* _Task to carry out_
Return exactly, with nothing added, the lines from the one that contains "This screenshot has height=484, width=1476." through the end of the listing below, pictures excluded.

* _Supplied information_
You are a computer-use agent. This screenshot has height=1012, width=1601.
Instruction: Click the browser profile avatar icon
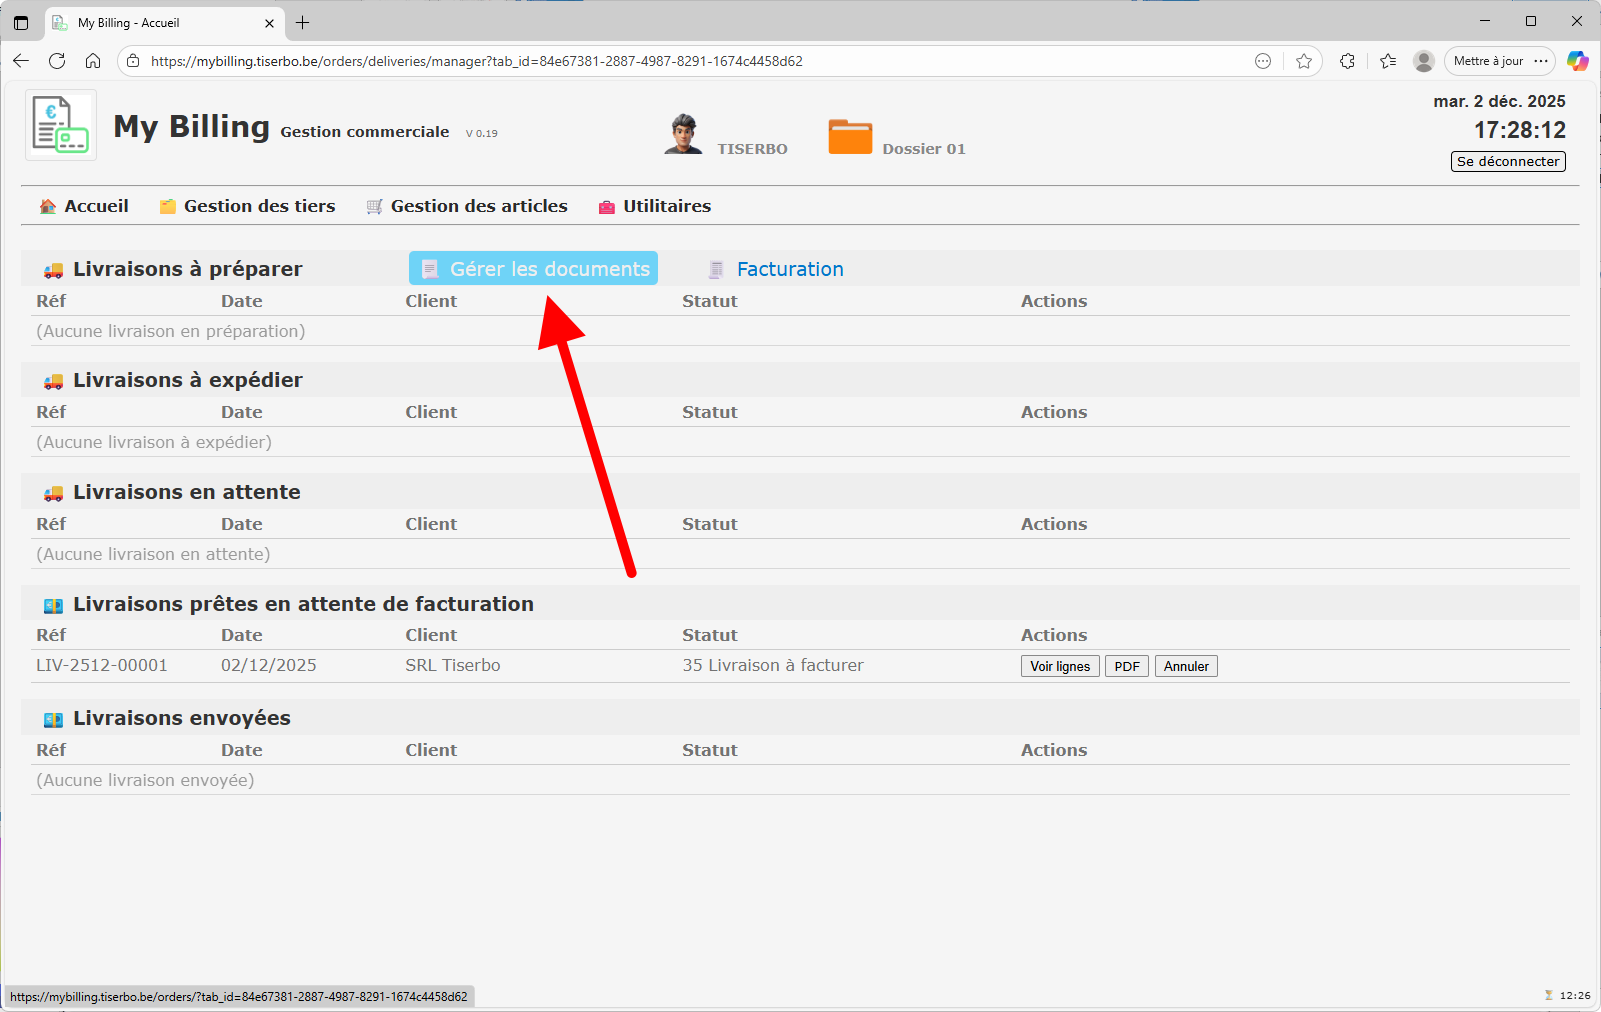[x=1424, y=61]
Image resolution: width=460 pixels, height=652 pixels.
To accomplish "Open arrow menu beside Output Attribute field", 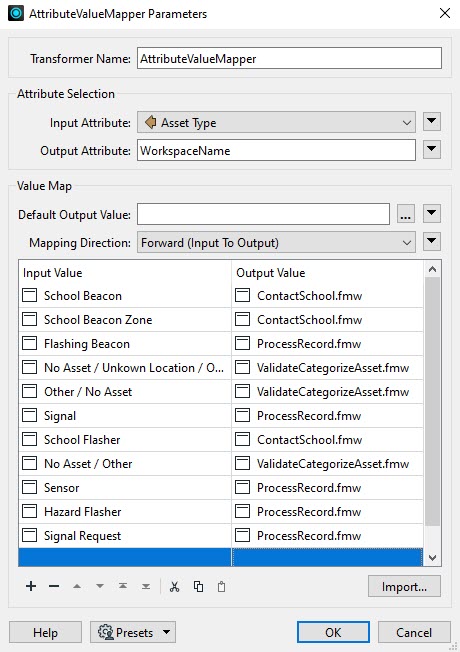I will tap(432, 149).
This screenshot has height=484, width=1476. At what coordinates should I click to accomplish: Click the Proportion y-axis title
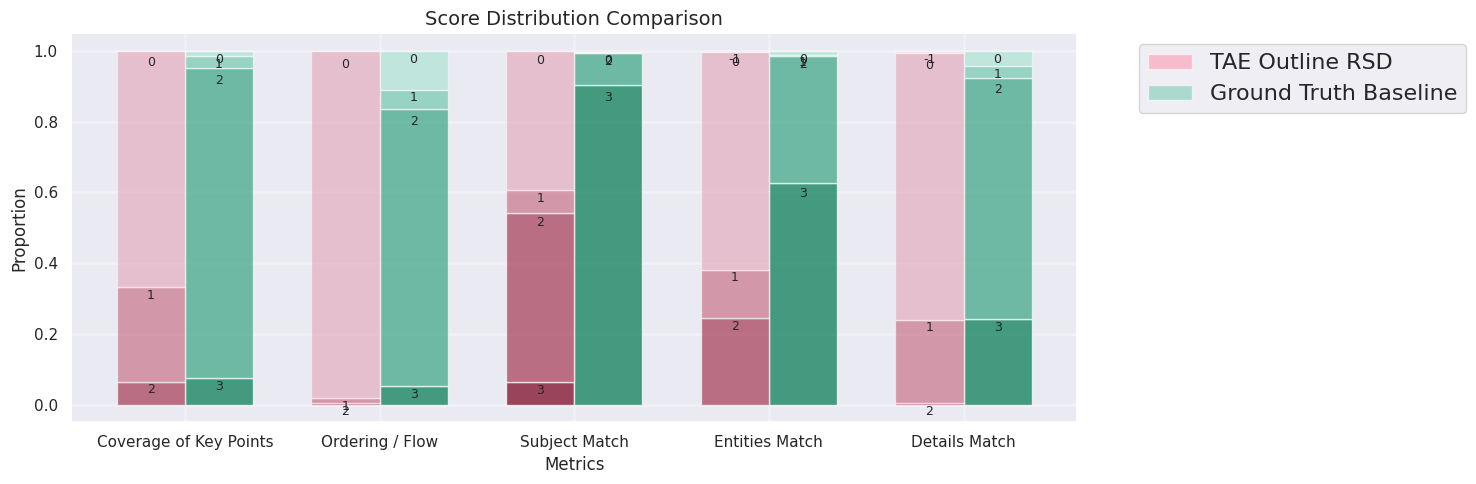(19, 229)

* _Expected answer_
This screenshot has height=484, width=1476. At what coordinates should I click to accomplish: Click the Proportion y-axis title
(19, 229)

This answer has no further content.